他按捺住內心想罵人的沖動,後腿猛地一用力,雪白小兔自傅默手心間彈起,後爪精準劃過傅默的手腕,噗咚一下落于地面,鑽進了牆和衣櫃之間那條窄小的縫隙之中。

乍一看上去,就像是自閉了一樣。

傅默的手腕處,幾乎立刻就顯現出幾道紅痕,但并沒有破皮。

傅默愣了一下,然後輕啊了一聲,自言自語般低喃:“生氣了?”

他在牆邊蹲下來,這條縫隙很是狹窄,傅默只能勉強把胳膊伸進去,卻根本碰不着那只巴掌大的垂耳兔。

“奶糖?”傅默輕聲叫了幾聲,縫隙裏的兔子卻只是抖了兩下尾巴,依舊用背影對着他,并沒有轉過身的打算。

傅默沉默兩秒,覺得這小兔個頭不大,自尊心和脾氣倒是不小。

但這事兒确實是他有錯,傅默心道,有些想笑。

他錯了,但下次還敢。

“我錯了,奶糖。”傅默輕咳一聲,低頭誠聲道,“別生氣了,出來吧。”

縫隙裏的毛團兒回頭瞅了他一眼,就在傅默以為自己道歉成功,就要把垂耳兔哄出來的時候,那毛團兒卻又擰過頭,甚至往牆角縮得更緊了些。

傅默:“……”

哦豁。

事情整大發了。

【單扣一個6】

【奶糖:生氣了,沒有五根胡蘿蔔哄不好的那種[氣鼓鼓.jpg]】

【默哥,沒想到你竟然是這樣的默哥[震驚臉.jpg]】

【能不生氣嗎,這事兒換誰都生氣好吧(別說,看起來還真挺好rua的hahaha)】

【傳下去,傅默在節目上公然對小公兔動手動腳,簡直喪盡人倫![狗頭.jpg]】

【人性在哪?道德在哪?三觀在哪?地址在哪?[發出想加入的聲音.jpg]】

傅默蹲在那裏哄了許久,但衣櫃後的小身影一動不動。

他嘆了口氣,站起身準備去一樓廚房拿根胡蘿蔔上來,用美食誘惑一下這只生氣的小兔,就聽見自己的房間門突然被人敲響了。

“傅老師,你在嗎?”門外傳來青年柔軟的嗓音。

傅默的腳步便是一頓。

把別人家的垂耳兔拐回房間就算了,還對兔兔動手動腳,把人家惹生氣了……

現在毛團兒的主人找來了,傅默心頭驟然升起一絲心虛。

但他依舊面不改色,應聲道:“在。”

門開,傅默微微垂眸,目光落在了門外的青年身上。

青年似乎剛洗完澡,頭頂上包着毛巾,穿着簡簡單單的居家服,身上還帶着沐浴後特有的濕潤香氣,是非常清爽的味道。

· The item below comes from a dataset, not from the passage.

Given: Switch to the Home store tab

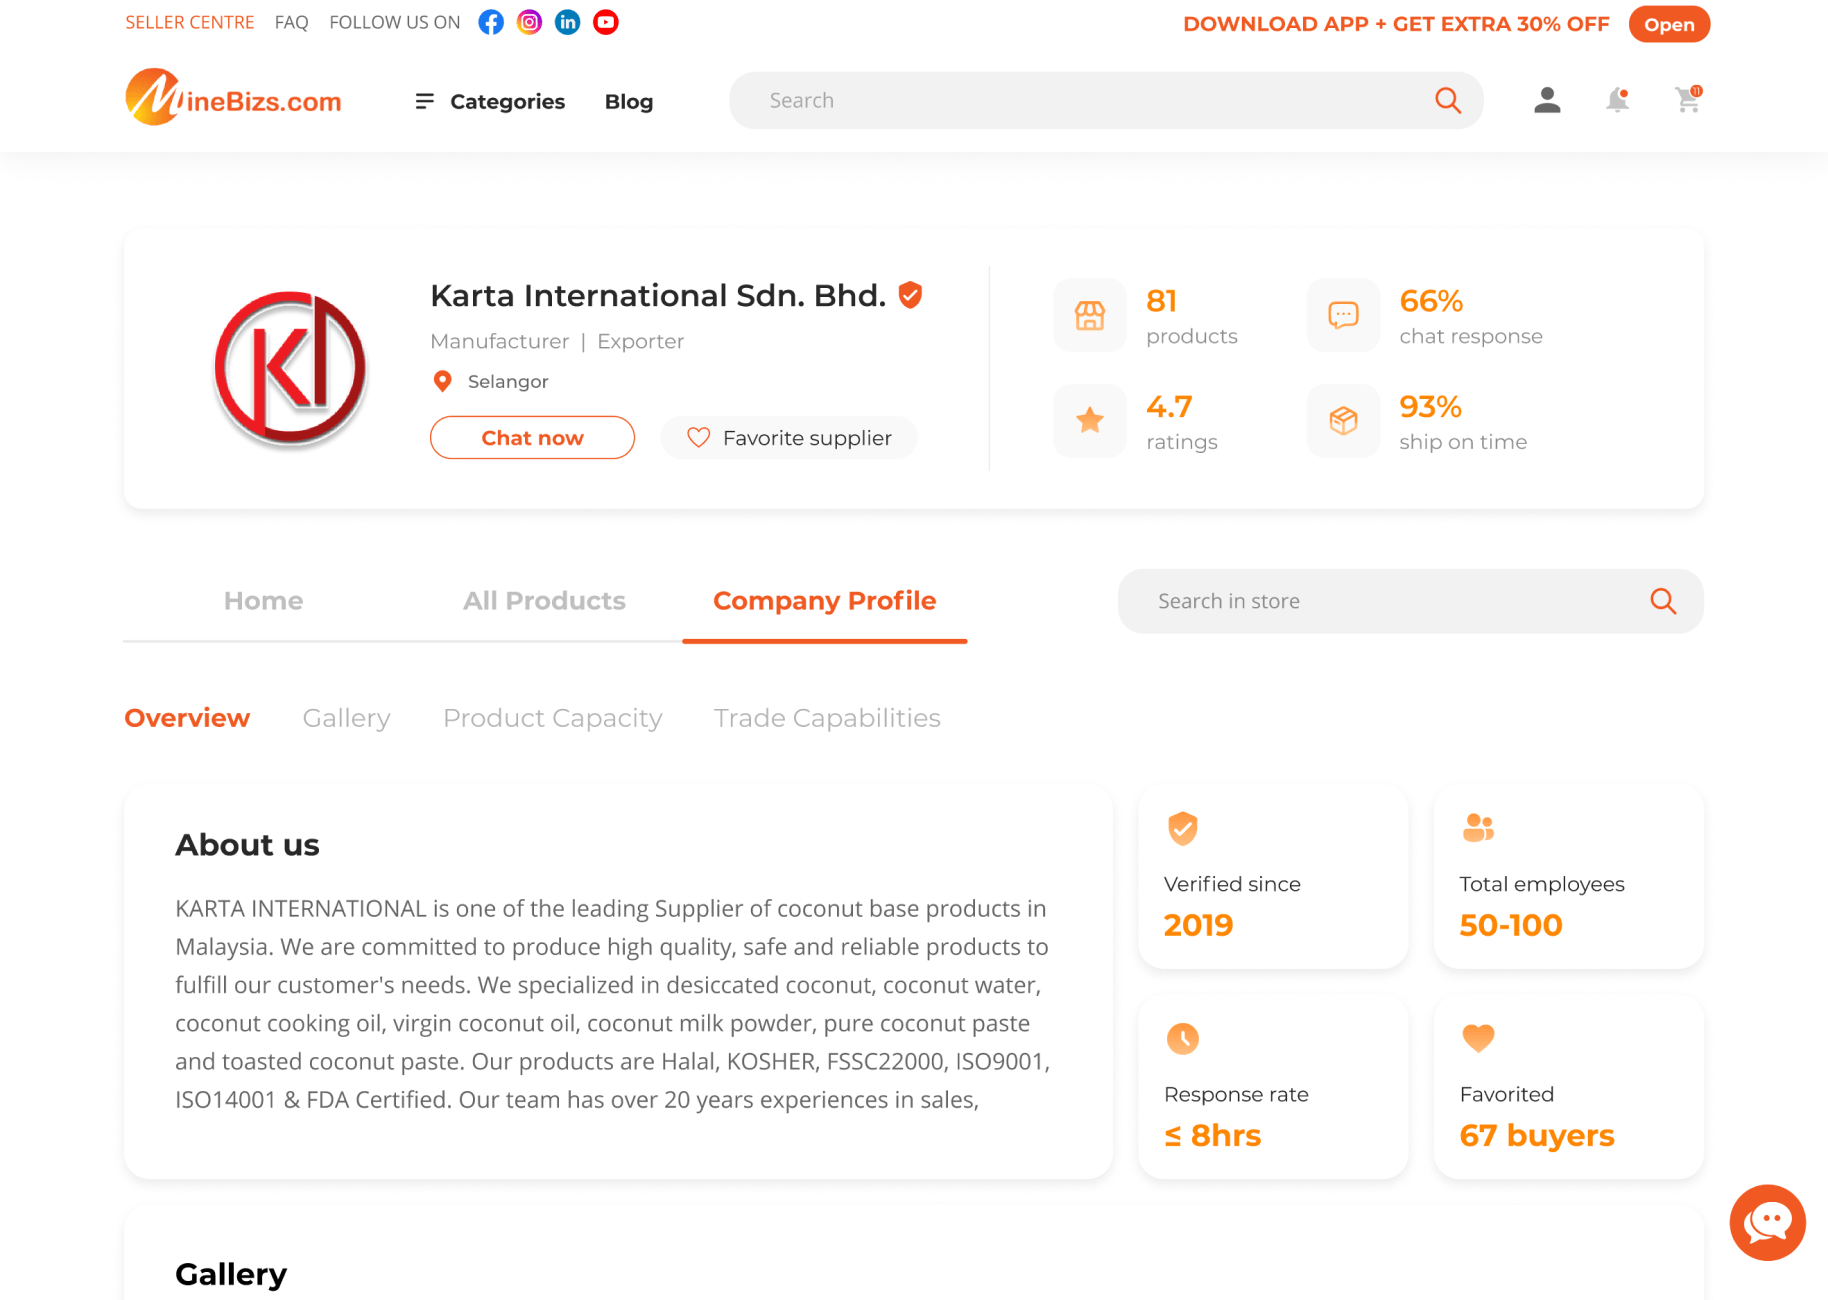Looking at the screenshot, I should 263,601.
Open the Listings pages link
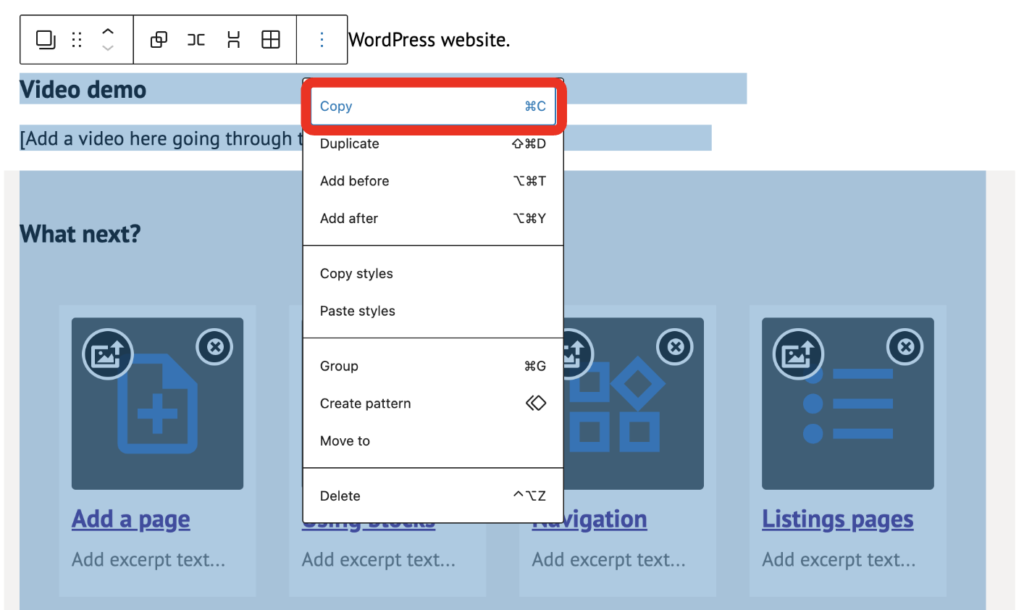 (x=837, y=520)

“不好意思這麽晚來打擾你,我是來找奶糖的。”江瑭輕聲說,一雙黑亮的杏眸彎出柔軟而可愛的弧度,“它在你這裏嗎?”

傅默沉默兩秒,道:“在。”

江瑭便探頭往房間裏掃了一眼,似乎覺得這樣偷看人家的房間不好,便又迅速收回了視線。

“能把它還給我嗎?”他抱歉地笑了下說,“奶糖晚上喜歡挨着人睡覺。”

沒被毛巾包裹住的碎發發梢滴下一滴水,順着青年白皙修長的脖頸向下滑去,在輕薄的居家服領口落下一滴深色的濕痕。

傅默視線稍偏:“可以是可以——”他語氣微頓,似乎在斟酌怎麽解釋這件事,“算了,你還是進來吧。”

他輕嘆了口氣,幹脆側開了身子。

門外的青年顯得有些驚訝:“……可以麽?”

“嗯。”傅默把門開大了些,待江瑭帶着點小心翼翼地走進他房間之後,他才又掩上房間門。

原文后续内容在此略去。